An immanent ethics and a critical aesthetics of infant mediated life can be located in examples of cultural production and everyday parental practice addressing the arrangements of infant mobile media and communication discussed above. For example, an article in the Guardian, ‘Toddlers pose a serious risk to smartphones and tablets’ parodies moral panics around children’s exposure to media by noting that media devices are at greater risk of physical damage from children handling them, whilst a design project from the Eindhoven Academy – called New Born Fame – built from soft toys shaped like social media logos, motion and touch sensors that activate image capture (much like babyselfie apps), but with automated social media sharing, critically interrogates the ways infants are increasingly bound-up with the networked and algorithmic regimes of our computational culture. Finally, parents in this research revealed that they carefully considered the ethics of media in their children’s lives by organising everyday media practices that balanced dwelling with new, old, and non media forms, and by curating their digitally mediated interactions and archives with an awareness they were custodians of their children’s digital memories (Garde-Hansen et al.). I suggest these examples work from an immanent ethical and critical position in order to make visible and operate from within the conditions of infant media life.

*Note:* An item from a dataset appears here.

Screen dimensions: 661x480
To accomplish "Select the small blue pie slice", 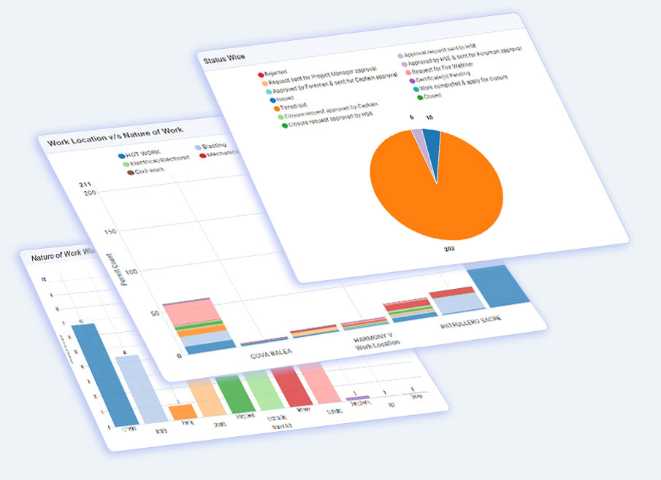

Rather than seeking to deny or avoid the diversity of encounters infants have with and through mobile media in their everyday lives, this analysis has explored the ways infants are increasingly configured as users of mobile media and communication technologies, identifying an emerging repertoire of infant mobile communication techniques. The emerging practices of infant mobile communication outlined here are intertwined with contemporary household media environments, and assembled through accidental, assisted, and automated relations of living with mobile media. Moreover, such entanglements of use are both represented and discursively reconfigured through multiple channels, contexts, and networks of public mediation. Together, these diverse contexts and forms of conduct have implications for both studying and understanding the ways babies are emerging as active participants and interpellated subjects within a continually expanding digital culture.
This research was supported with funding from the Australian Research Council (ARC) Discovery Early Career Researcher Award (DE130100735). I would like to express my appreciation to the children and families involved in this study for their generous contribution of time and experiences.